The Cruzeros are a Canadian country rock band from Kelowna, British Columbia. Their concert lineup includes main songwriter and lead vocalist Barry Mathers on guitar and mandolin, Curtis Tulman on vocals, guitar, harmonica and saxophone, Jim Ryan on vocals and bass, songstress Rachel Matkin on vocals and mandolin, Jay Terrence on drums, Gary Smyth on lead guitar and Rod Miller on keys and accordion.

History
The Cruzeros were formed by Mathers and Tulman in 1985 under the name Sea Cruise. They played top forty cover tunes on the pub and nightclub circuit in Canada's BC Interior. They began writing and recording their own songs later that year and for the next decade home-produced singles which were played on local radio and television through videos produced by the BC Music Project. The band went on a tour of Mexico, and subsequently changed the name to The Cruzeros. During this time the band members settled in Kelowna and began raising families.

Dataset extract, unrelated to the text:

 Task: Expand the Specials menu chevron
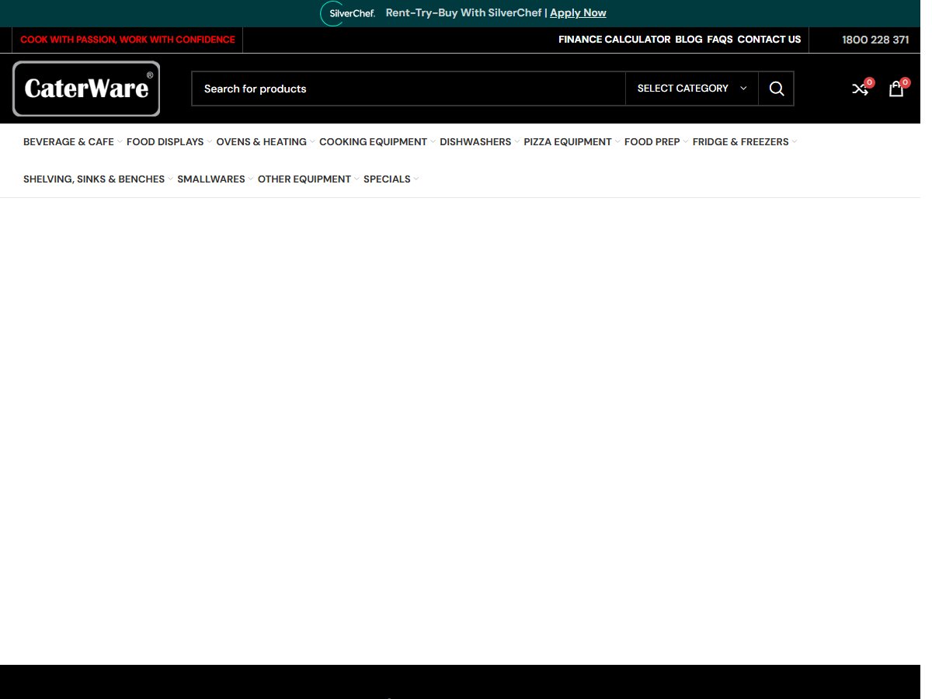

In 1995 the band received funding through FACTOR to produce an album, which they did with Vancouver producer Bill Buckingham. The self-titled album was released to radio in 1996. It was played nationally, and its success earned them a 1977 JUNO nomination for Country Group of the Year.

During the next 13 years they launched three albums independently, which spawned a total of 20 top forty hits on the national country charts, eight videos on CMT and a number of award citations, including a Canadian Indy for Country Album of the Year, CCMA Special Instrumentalist of the Year three years running and BCCMA Group, Songwriter and Album of the Year awards.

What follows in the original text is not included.